Estava entediado. Encontrava-se sentado, frente à televisão, tão absorto com nada que sequer podia dizer se a televisão estava ligada ou não. Nos breves momentos de lucidez, sentia-se frustrado por toda essa letargia e corria-lhe um anseio por levantar-se. Mas eram tão efêmeros esses pensamentos e tão profunda a letargia que tal ânsia logo dissipava-se, e permanecia ele no sofá, frente à televisão, tão absorto com nada que sequer podia dizer se a televisão estava ligada ou não.
Um pensamento, entretanto, despertou-o, tão incisivo que era. Precisava perceber que estava vivo. Que poderia fazer para quebrar a monotonia? Que ferramentas dispunha para isso? A apatia dera lugar à determinação. Algo precisava ser feito para sentir o sangue fervendo-lhe as veias. Essa última idéia pareceu-lhe repleta de sugestões e possibilidades.
Levantou-se. Caminhou até a cozinha e tomou uma faca grande. Analisou-a. Serviria para seus fins. Seguiu para o quarto, posicionando-se frente ao espelho grande. Tirou a camisa. Posicionou a faca alguns dedos abaixo do umbigo, levemente deslocada para a direita, mão com a qual segurava a faca. Pressionou a metálica lâmina contra a pele e correu-a, fazendo um corte diagonal e pouco profundo. Belíssima visão a que teve. Não conseguia sequer piscar, tão belo era o jorro vermelho vivo. Observou, vidrado, o sangue percorrendo a pele. Ignorava completamente a dor, tamanho foi o êxtase que a cascata carmesim proporcionou-lhe até enfim parar de jorrar.

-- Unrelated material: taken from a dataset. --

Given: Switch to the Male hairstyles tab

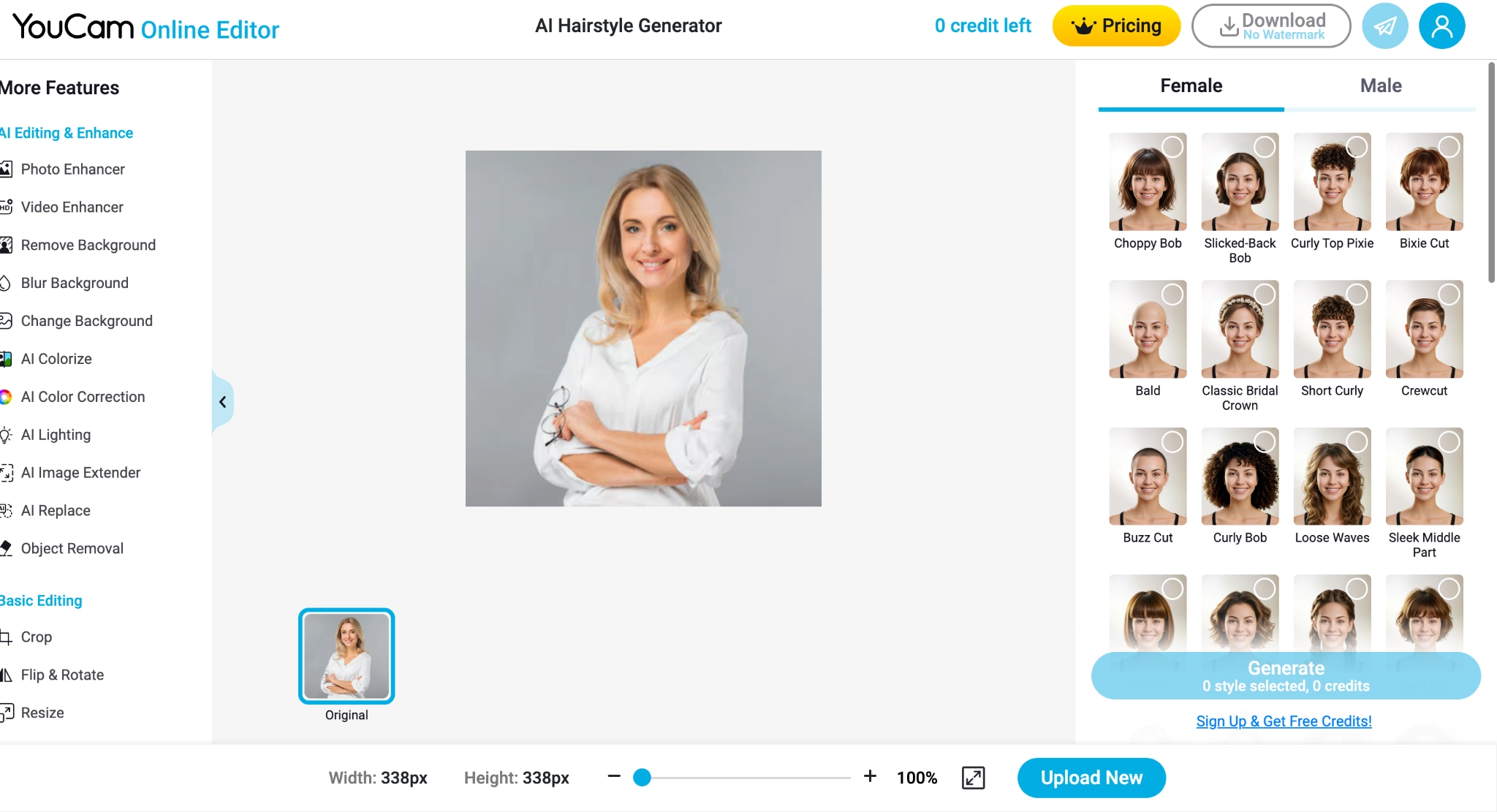Looking at the screenshot, I should [x=1379, y=85].
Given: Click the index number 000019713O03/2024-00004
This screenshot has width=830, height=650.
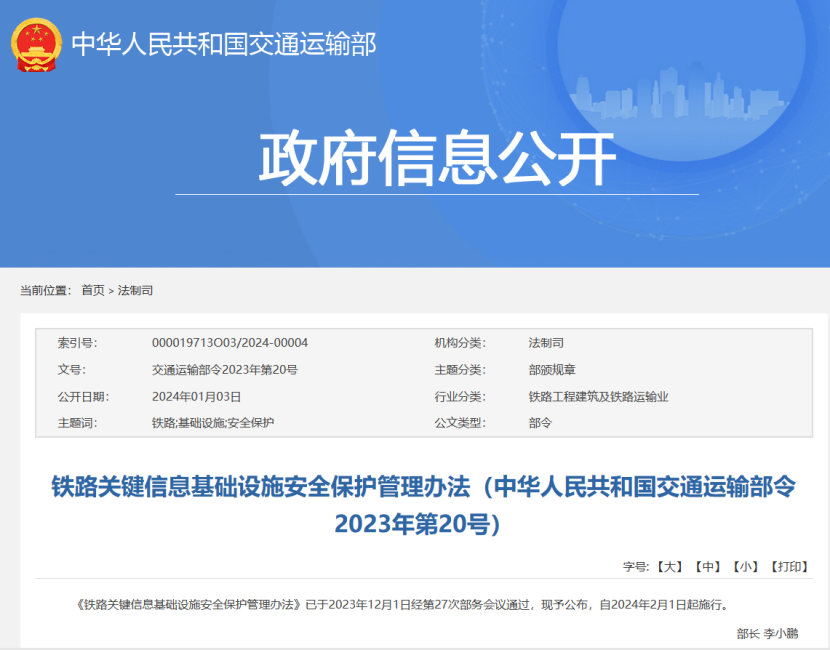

Mas não era suficiente. Precisava de mais. Dessa vez, abandonara o espelho. Posicionou a faca no braço, logo abaixo do ombro e, repetiu o deslizar da faca, dessa vez, produzindo uma linha horizontal de onde irrompiam filetes delicados. Não havia perfume em sua memória que se comparasse ao odor de seu próprio sangue. Aspirava o ar lenta e profundamente. As sensações eram tantas e tão intensas que precisava de mais. Sem soltar a faca - que já apresentava no fio, contrastando com o metal frio, a quente mácula escarlate - Aproximou a mão da ferida e colheu um pouco do próprio sangue, levando-o à boca. O sabor salgado, com certo traço metálico, combinava com todas as outras sensações. Por maiores que fossem seus anseios por prolongar o momento, o sangue insistia em estancar.
O torpor da experiência produzia-lhe tamanha inquietude que parecia-lhe agora impossível parar. Sentou-se na cama. Levantou a perna, aproximando-a do tronco. Dessa vez, o corte produzido foi vertical. Observou o sangue acumular-se lentamente na parte inferior da ferida até, enfim, escorrer. Como a intensidade do êxtase diminuía a cada nova laceração, aumentava cada vez mais a profundidade do corte, numa vã tentativa de satisfazer seus sentidos.
O pai chegou à casa exausto. Seguiu mecanicamente ao banheiro, mas o horripilante cenário interrompeu-o. Tornou ao quarto do filho. A experiência adquirida nos longos anos que dedicara como investigador sugeria tortura, não fosse o prazer intenso que o rosto do filho revelava. A imagem provocou-lhe um pesar intenso. Tomou a faca e, tremendo, aproximou-a do peito, mirando o coração. O golpe foi rápido e preciso. Sequer viu o sangue jorrar até que seus olhos fitassem, opacos e imóveis, o infinito.